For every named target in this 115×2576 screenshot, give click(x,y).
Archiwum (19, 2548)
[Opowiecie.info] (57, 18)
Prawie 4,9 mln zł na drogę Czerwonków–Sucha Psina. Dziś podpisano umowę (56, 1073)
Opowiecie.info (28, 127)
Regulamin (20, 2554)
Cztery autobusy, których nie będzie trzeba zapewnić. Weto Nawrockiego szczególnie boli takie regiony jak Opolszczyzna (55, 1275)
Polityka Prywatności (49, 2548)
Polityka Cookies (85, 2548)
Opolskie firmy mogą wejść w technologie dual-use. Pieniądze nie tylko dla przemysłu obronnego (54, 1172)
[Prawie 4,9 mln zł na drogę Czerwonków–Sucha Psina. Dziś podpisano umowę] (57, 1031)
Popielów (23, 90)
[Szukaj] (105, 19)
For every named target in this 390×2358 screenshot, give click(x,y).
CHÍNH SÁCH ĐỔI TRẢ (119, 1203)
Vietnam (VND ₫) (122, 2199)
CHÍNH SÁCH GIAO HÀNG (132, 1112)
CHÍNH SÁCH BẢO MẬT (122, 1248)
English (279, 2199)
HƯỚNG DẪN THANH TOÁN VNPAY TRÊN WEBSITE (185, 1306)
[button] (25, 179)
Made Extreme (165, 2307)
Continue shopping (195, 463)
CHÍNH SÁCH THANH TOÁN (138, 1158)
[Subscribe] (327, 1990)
---
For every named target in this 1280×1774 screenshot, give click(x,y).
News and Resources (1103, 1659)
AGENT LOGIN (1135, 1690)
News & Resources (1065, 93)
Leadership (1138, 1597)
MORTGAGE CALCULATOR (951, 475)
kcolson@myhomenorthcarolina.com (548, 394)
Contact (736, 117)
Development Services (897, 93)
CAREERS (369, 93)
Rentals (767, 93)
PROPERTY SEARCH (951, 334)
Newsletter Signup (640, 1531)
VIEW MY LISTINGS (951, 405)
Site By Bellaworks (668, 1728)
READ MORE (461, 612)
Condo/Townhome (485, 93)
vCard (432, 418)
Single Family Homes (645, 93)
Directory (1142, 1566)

#### Action item
An exact copy of the lines above between the line holding "For every named target in this 1280×1774" and the line holding "Directory (1142, 1566)", inclusive, is the whole answer.

#### Result of this exercise
For every named target in this 1280×1774 screenshot, give click(x,y).
News and Resources (1103, 1659)
AGENT LOGIN (1135, 1690)
News & Resources (1065, 93)
Leadership (1138, 1597)
MORTGAGE CALCULATOR (951, 475)
kcolson@myhomenorthcarolina.com (548, 394)
Contact (736, 117)
Development Services (897, 93)
CAREERS (369, 93)
Rentals (767, 93)
PROPERTY SEARCH (951, 334)
Newsletter Signup (640, 1531)
VIEW MY LISTINGS (951, 405)
Site By Bellaworks (668, 1728)
READ MORE (461, 612)
Condo/Townhome (485, 93)
vCard (432, 418)
Single Family Homes (645, 93)
Directory (1142, 1566)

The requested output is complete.